──────── Exercise data
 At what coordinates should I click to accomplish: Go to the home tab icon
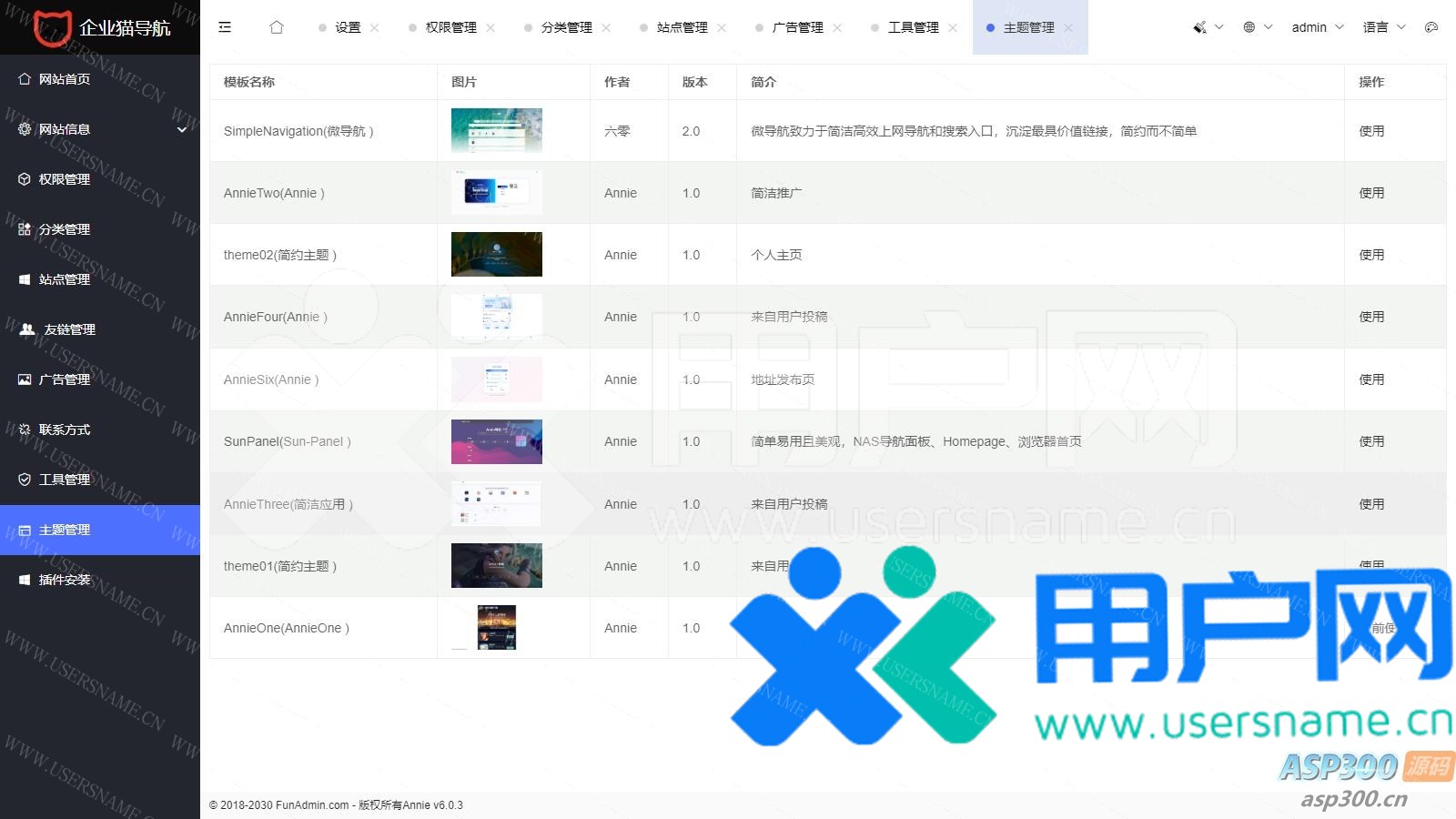(x=277, y=27)
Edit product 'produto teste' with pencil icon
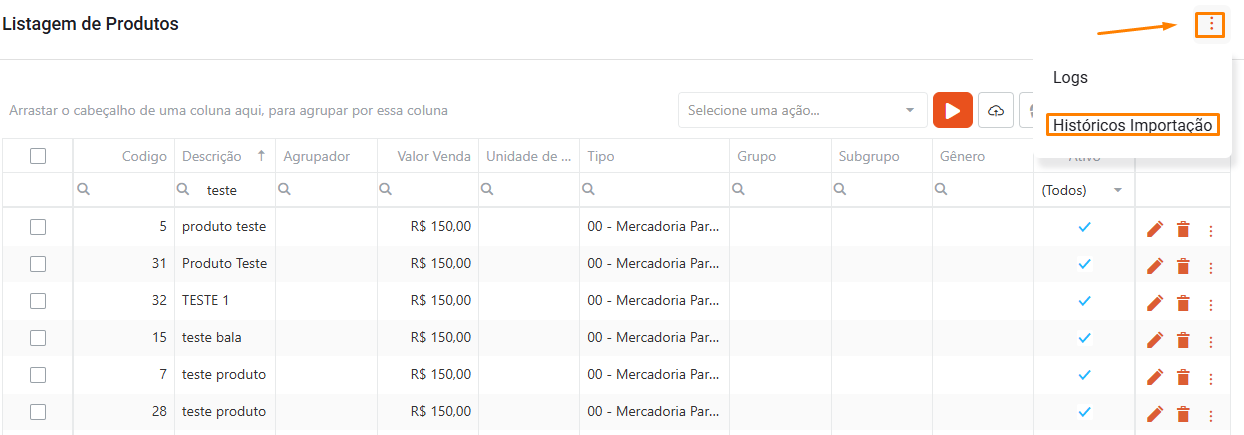This screenshot has height=435, width=1244. pyautogui.click(x=1155, y=230)
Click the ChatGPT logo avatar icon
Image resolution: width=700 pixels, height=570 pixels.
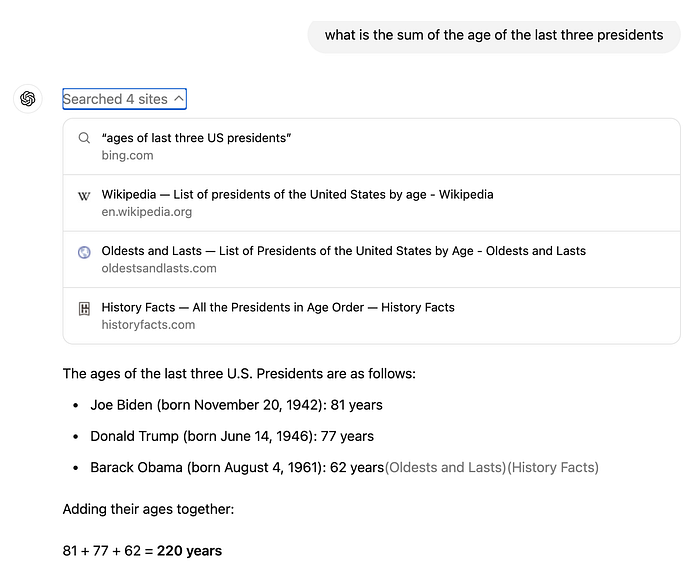click(x=28, y=99)
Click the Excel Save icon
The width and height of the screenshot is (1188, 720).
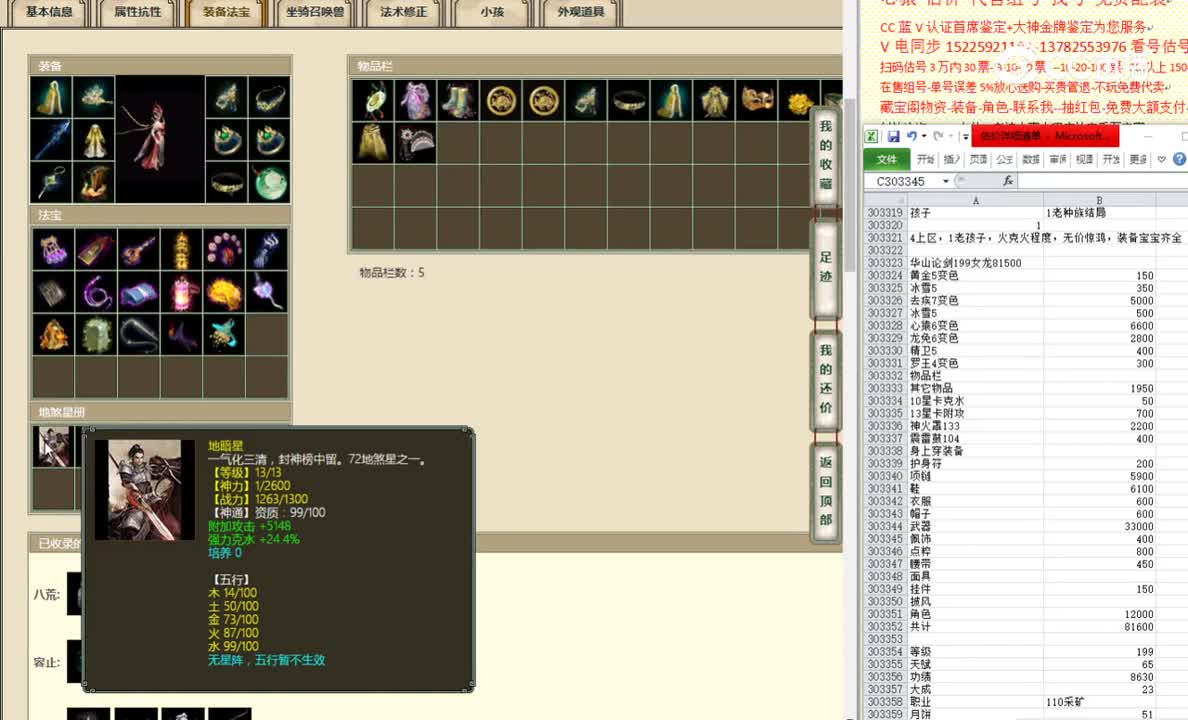[x=894, y=135]

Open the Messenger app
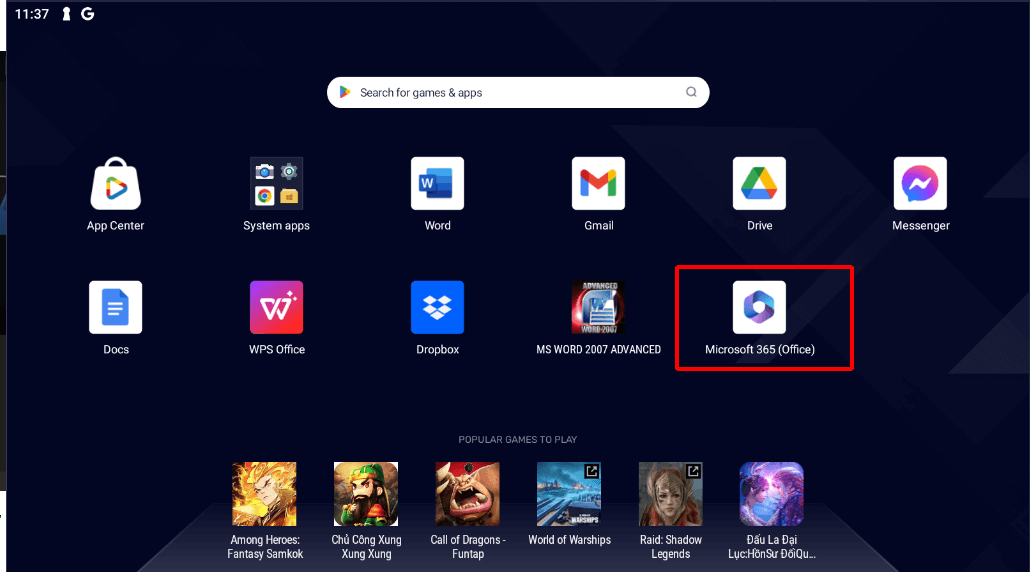920,184
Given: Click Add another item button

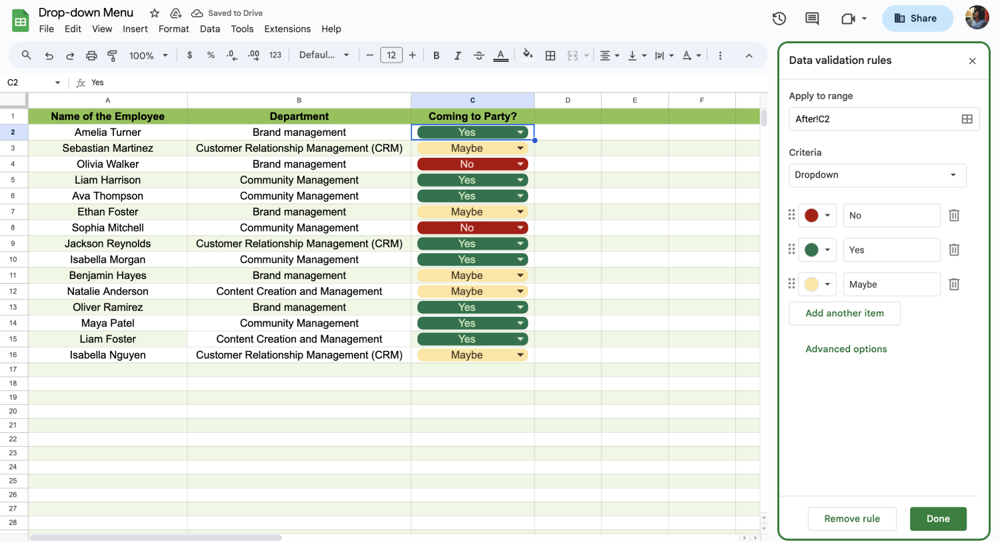Looking at the screenshot, I should pyautogui.click(x=844, y=313).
────────────────
### Task:
Starting with the line that contains "Edit product 'produto teste' with pencil icon", print every remaining line of the records above, exactly as it stands. Do not print the pictures.

### Exercise output:
Edit product 'produto teste' with pencil icon
This screenshot has height=435, width=1244. pyautogui.click(x=1155, y=230)
Click the ChatGPT logo avatar icon
Image resolution: width=700 pixels, height=570 pixels.
click(x=28, y=99)
Click the Excel Save icon
The width and height of the screenshot is (1188, 720).
[x=894, y=135]

Open the Messenger app
920,184
Given: Click Add another item button

Looking at the screenshot, I should pyautogui.click(x=844, y=313).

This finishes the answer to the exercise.